Remote Work for Junior Engineers
Remote work is probably the most notable "perk" of working in the tech industry, freeing you from the pain of having to interact with coworkers if you're introverted, allowing you greater focus if your office is laid out in an open office, allowing you to pocket that nice tech salary while remaining in a low cost of living area. We've even created the term "digital nomad", which while the actual term makes you sound like a twat, working in different cities every week does have sort of a freebird feel to it.
I've done remote work before, in terms of both short-term contracting for other companies and working as "digital nomad" as well as "flexible" work-from-home arrangements, and remote work is really what you make of it. The upsides are real, waking up in a different city every week and avoiding the dreaded "how was your weekend" small-talk is certainly one of the best perks. Assuming you are trusted to do your work in a relatively hands-off matter, there were several moments where I could've moved out to rural Montana and pocketed a nice NYC tech salary.

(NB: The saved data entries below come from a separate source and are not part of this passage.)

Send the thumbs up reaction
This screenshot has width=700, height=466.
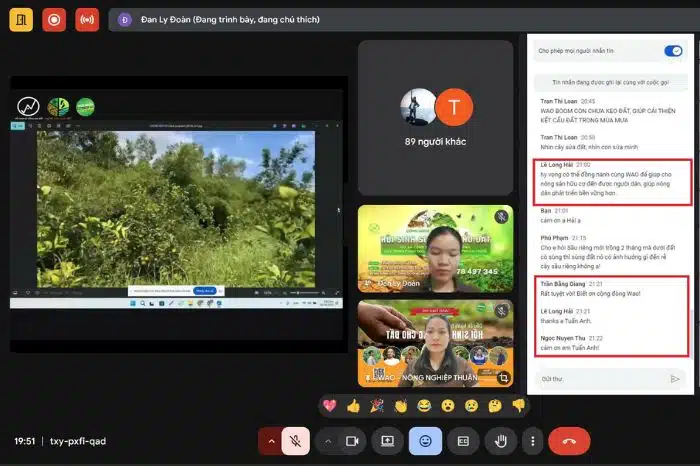pyautogui.click(x=352, y=405)

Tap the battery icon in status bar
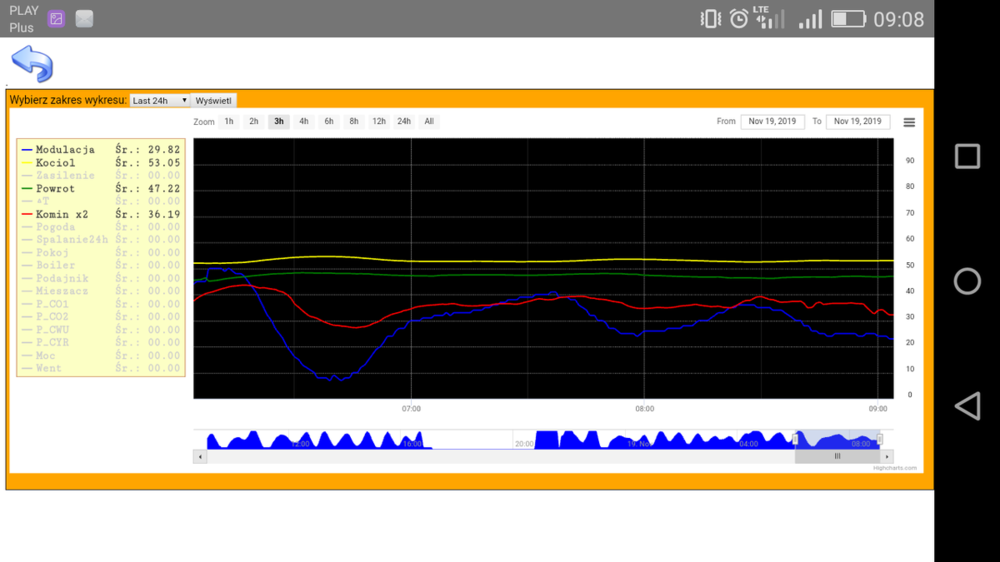(x=848, y=19)
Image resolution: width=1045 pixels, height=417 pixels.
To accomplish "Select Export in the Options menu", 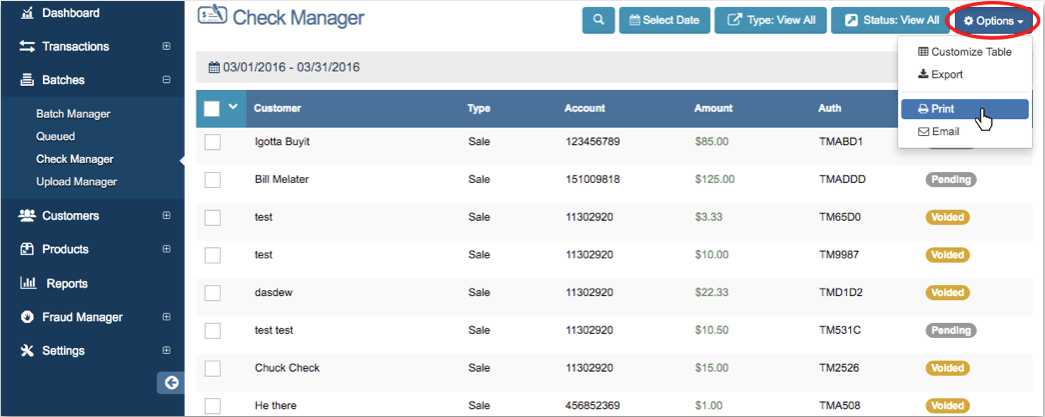I will [940, 74].
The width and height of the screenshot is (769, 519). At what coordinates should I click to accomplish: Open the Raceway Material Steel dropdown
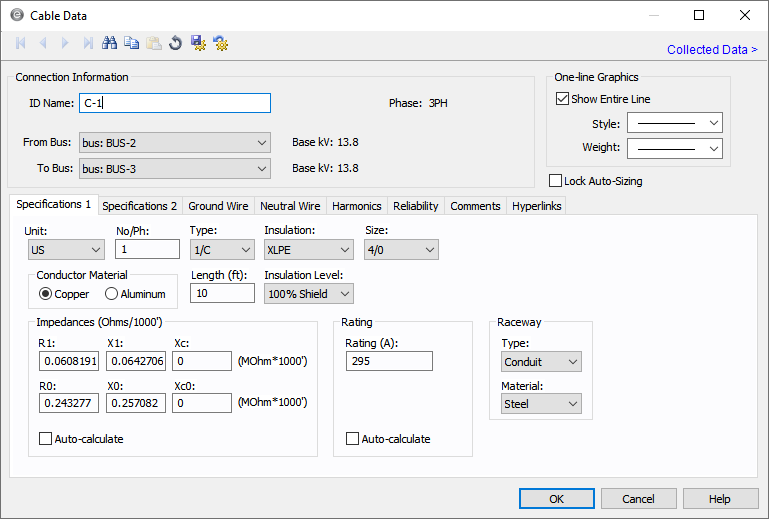[541, 404]
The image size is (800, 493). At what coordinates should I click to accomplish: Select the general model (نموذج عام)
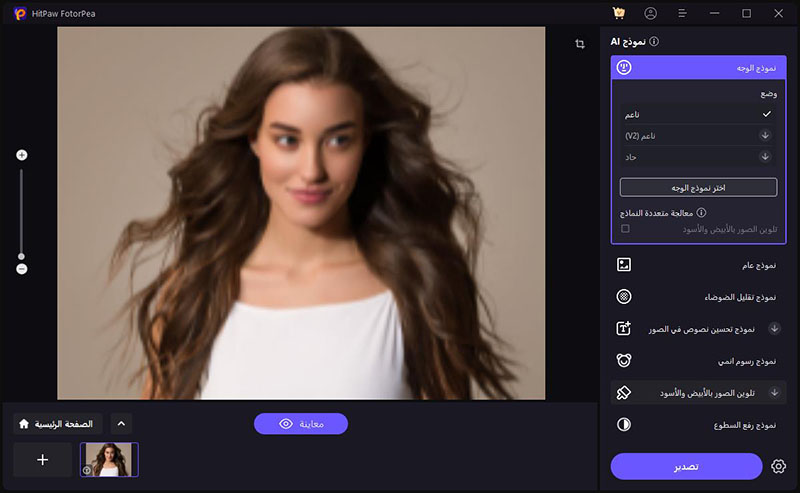tap(699, 265)
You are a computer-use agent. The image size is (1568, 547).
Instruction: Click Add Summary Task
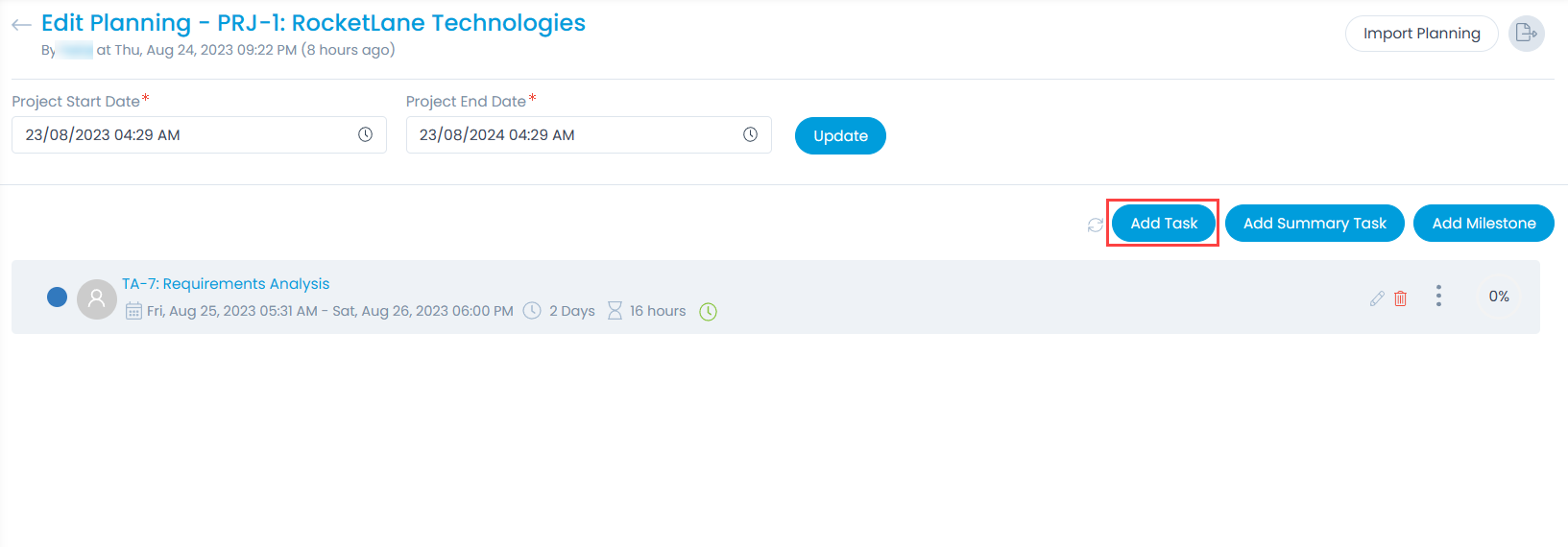point(1315,224)
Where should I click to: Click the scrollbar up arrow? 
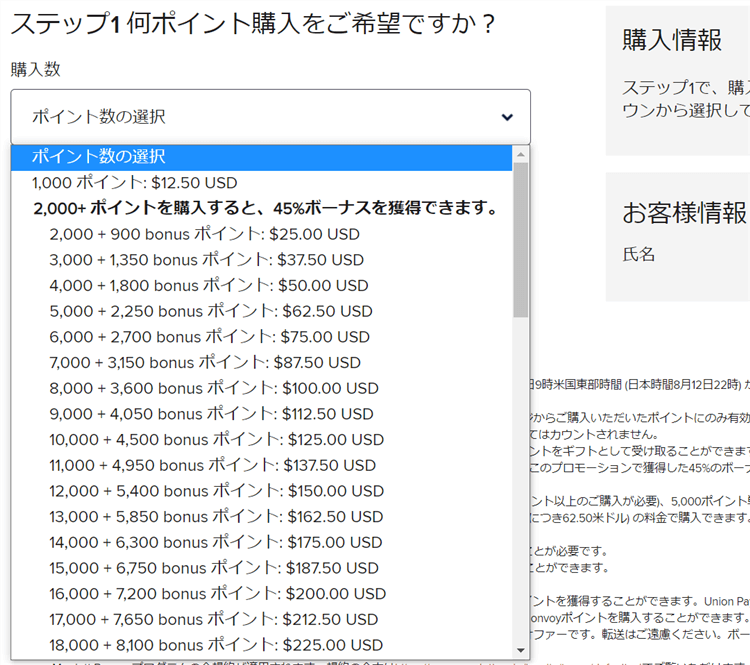click(x=520, y=155)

Remote work has numerous well-documented downsides as well: failure to set proper boundaries will lead to your work life and personal life blurring into one, lack of interaction with regular coworkers makes it hard to build connections and friendships, working remotely in a team not built for remote work means you are often left out of important details, etc. While most of these can be overcome with proper planning, I do want to talk about a downside of remote work that isn't well documented: that remote work stunts your growth in terms of interacting with different ideas.

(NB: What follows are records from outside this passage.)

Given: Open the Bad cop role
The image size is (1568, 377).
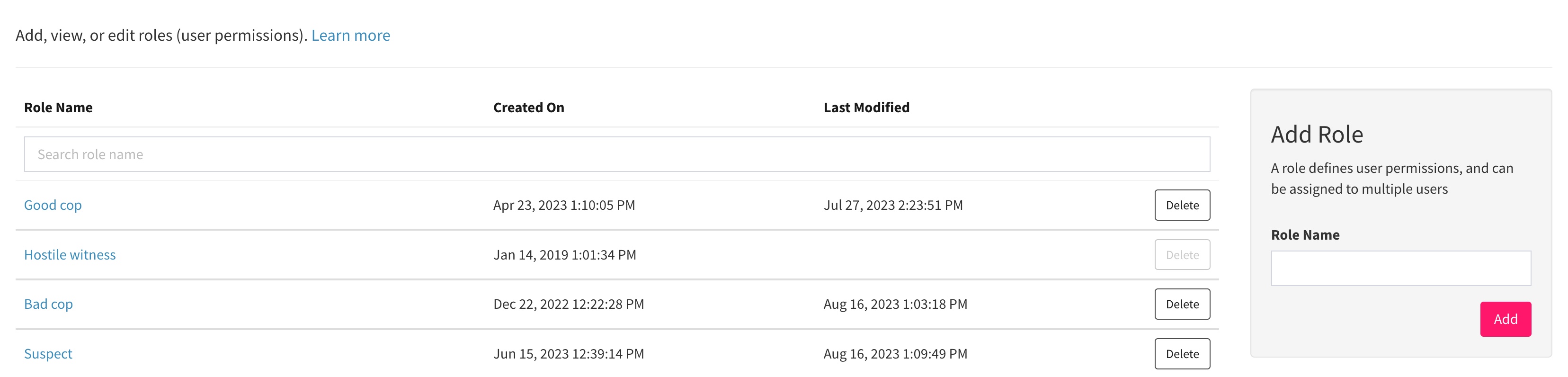Looking at the screenshot, I should tap(49, 304).
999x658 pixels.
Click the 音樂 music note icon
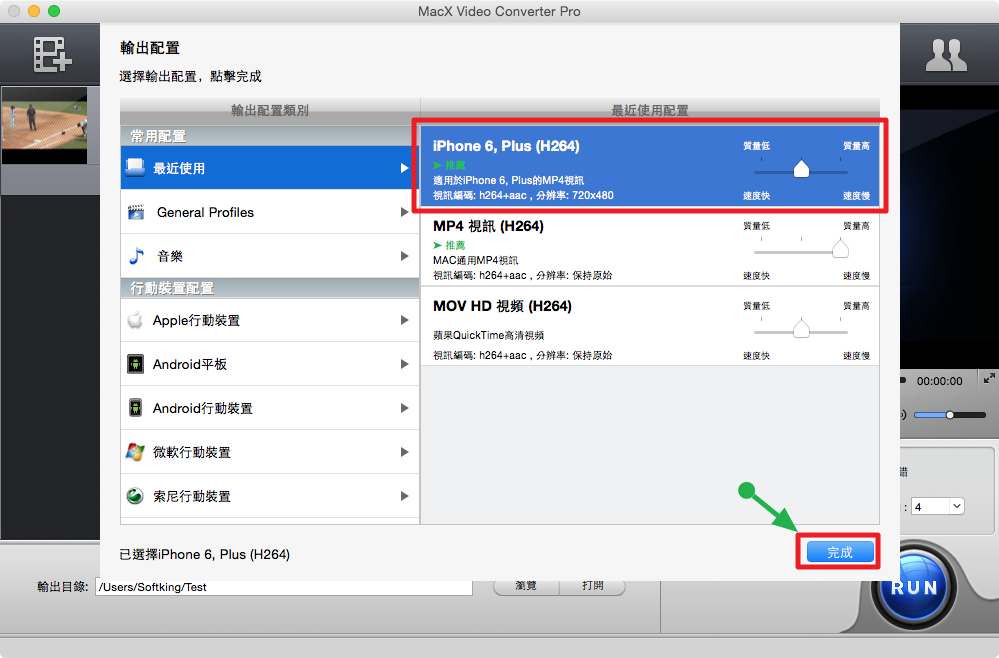point(136,256)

"Speak for yourself you goober," you say, "I have interacted with many people of varying stripes on the internet". Yes, that is without a doubt true. But the issue is that you are more likely than not to self select yourself into social groups online that are more aligned than not with your ideas. This isn't some "tribalism" or "human nature" or "evaluation has forced us to take on social groups" idea, it's simply that you probably do not find everything interesting, and will simply ignore things that aren't interesting to you. If you work with intellectually stimulating coworkers (big if, I know), simply by chance you'll have to come across ideas and notions that aren't interesting to you, but you'll have to deal with them anyways.

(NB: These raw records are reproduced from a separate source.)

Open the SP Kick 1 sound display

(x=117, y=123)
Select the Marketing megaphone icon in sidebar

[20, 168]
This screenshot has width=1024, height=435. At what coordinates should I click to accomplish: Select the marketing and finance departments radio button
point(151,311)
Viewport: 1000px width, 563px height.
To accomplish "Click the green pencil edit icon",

However, you might not be in a place where you're particularly interested in engaging with different notions. If you have kids, dependents, hell just other things in life that keep you busy, remote work is incredible. However, if you're a junior engineer, most companies in the industry simply aren't set up for mentorship over remote work. Junior engineers have particularly small comfort zones, and those comfort zones should be expanded before safely wrapping yourself within them.